Biometrics is coming to replace your password; we should all hope that it does more than just replace the password. Biometrics inherently can eliminate many of the problems with passwords and are subject to the same problems. Like passwords, biometrics can be copied, both purposefully and unintentionally.
Great care should be taken in storing biometrics, but we should all recognize that protecting any data from the malicious insider is nearly impossible. The best option is to store biometrics that cannot be used for account access.
IT organizations will spend a bundle replacing obsolete password technology in favor of more secure authentication methods. Password technology is fundamentally flawed in that a password can be copied and therefore stolen and shared. Because of the replay flaw, passwords don’t identify the user. The same flaw can be said of many other technologies including tokens, smartcards and even biometrics. Without a method of determining if authentication data is genuine, biometrics and other technologies are no more secure than a password.
The Most Innovative and Thorough Technology For Verifying and Identifying A Computer User, Authenticates the Authentication Data.
Biometrics identifies unique characteristics of a person. Determining if a biometrics sample is live at the moment of login is key to securely implementing biometrics. Many static biometrics such as fingerprint, iris scans and other image based biometrics can uniquely identify a person as long as the sample can itself be authenticated to be genuine. Unfortunately, attended operation of scanners is not practical. Let’s face it, fingerprint and iris scanners are also too expensive to consider on a large scale.
Other biometrics technology including face and voice recognition can be captured using inexpensive and widely deployed webcams and microphones. Like the aforementioned scanning technologies malicious insiders and other criminals can obtain copies of pictures and voice recordings leaving security engineers with the problem of authenticating the authentication data.
Any ol’ sample of someone’s voice may be ok to access you recipes online, but for big money transfers, probably not.

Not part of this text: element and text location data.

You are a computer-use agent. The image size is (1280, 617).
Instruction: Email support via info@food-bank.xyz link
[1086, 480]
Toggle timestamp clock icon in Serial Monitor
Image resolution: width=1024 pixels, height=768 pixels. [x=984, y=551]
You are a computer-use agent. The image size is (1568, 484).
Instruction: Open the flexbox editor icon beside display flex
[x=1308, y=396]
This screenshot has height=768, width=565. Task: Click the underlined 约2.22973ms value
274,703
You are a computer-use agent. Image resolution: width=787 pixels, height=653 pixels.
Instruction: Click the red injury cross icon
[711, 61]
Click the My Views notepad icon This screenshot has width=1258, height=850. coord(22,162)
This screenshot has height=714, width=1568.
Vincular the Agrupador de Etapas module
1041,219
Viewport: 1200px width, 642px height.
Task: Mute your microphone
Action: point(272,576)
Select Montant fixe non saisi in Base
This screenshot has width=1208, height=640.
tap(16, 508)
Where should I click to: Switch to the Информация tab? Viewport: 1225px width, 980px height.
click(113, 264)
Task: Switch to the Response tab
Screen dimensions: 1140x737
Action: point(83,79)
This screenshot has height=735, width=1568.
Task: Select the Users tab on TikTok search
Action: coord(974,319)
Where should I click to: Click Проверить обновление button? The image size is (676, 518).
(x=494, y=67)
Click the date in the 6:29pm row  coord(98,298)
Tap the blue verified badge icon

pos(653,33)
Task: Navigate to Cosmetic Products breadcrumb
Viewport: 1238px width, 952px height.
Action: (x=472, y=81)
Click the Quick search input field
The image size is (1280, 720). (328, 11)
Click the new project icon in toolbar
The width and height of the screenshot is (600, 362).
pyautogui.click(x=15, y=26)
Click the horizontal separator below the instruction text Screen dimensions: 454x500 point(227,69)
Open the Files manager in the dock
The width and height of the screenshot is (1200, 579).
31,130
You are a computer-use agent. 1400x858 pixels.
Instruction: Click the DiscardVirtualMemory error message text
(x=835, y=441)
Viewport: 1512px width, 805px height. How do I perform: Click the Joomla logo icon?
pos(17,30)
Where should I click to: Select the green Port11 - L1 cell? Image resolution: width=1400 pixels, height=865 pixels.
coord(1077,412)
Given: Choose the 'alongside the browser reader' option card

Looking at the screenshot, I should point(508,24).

Determining that a voice sample was spoken for the sole purpose of the current authentication must be at the heart of your authentication technology. Of course, that goes for all modalities, not just voice.
Independent of the problem of determining if biometrics samples are genuine, there is the problem of convenience. Users find it easy to submit samples in the quiet of their well-lit office. In the real world, the roar of jet engines and the dark of the Porsche-office can pose significant challenges for users.
An approach including numerous modalities can mitigate many of these challenges in combination with algorithms that payoff with one of the modalities passing. Implementing “OR” logic can significantly increase the frequency of successful positive identification in the real world as opposed to strict fusion scores. For instance, allowing genuine voice identification or genuine face recognition will allow users to be identified in poorly lit or noisy venues.
Perhaps equally important is the notion of using multiple biometrics engines to run against the same sample. Each vendor offers different advantages. For instance, some voice recognition vendors have better noise suppression while others have focused on removing electronic signatures from samples. Depending on the user’s noisy environment or microphone, different signal processing gives the user a better experience.
Adding face recognition to mix can provide a useful alternative to voice recognition when a good audio sample is difficult to obtain. Facial recognition from a genuine sample is also a significant deterrent to the malicious insider. Having your picture on six o’clock new is not usually a goal of the criminally minded.
Of course, the key to successful user identification must start with genuine samples and not replays. When deciding on any security system, one must consider the possible actions of the malicious insider. We should assume that insiders can gain access to samples. If those samples can be replayed to gain access to accounts, then the system is not secure. We should also assume malicious insider will give self-samples to coconspirators leaving the system with no way to identify perpetrators. Anonymity continues to invite the criminals to the crime scene.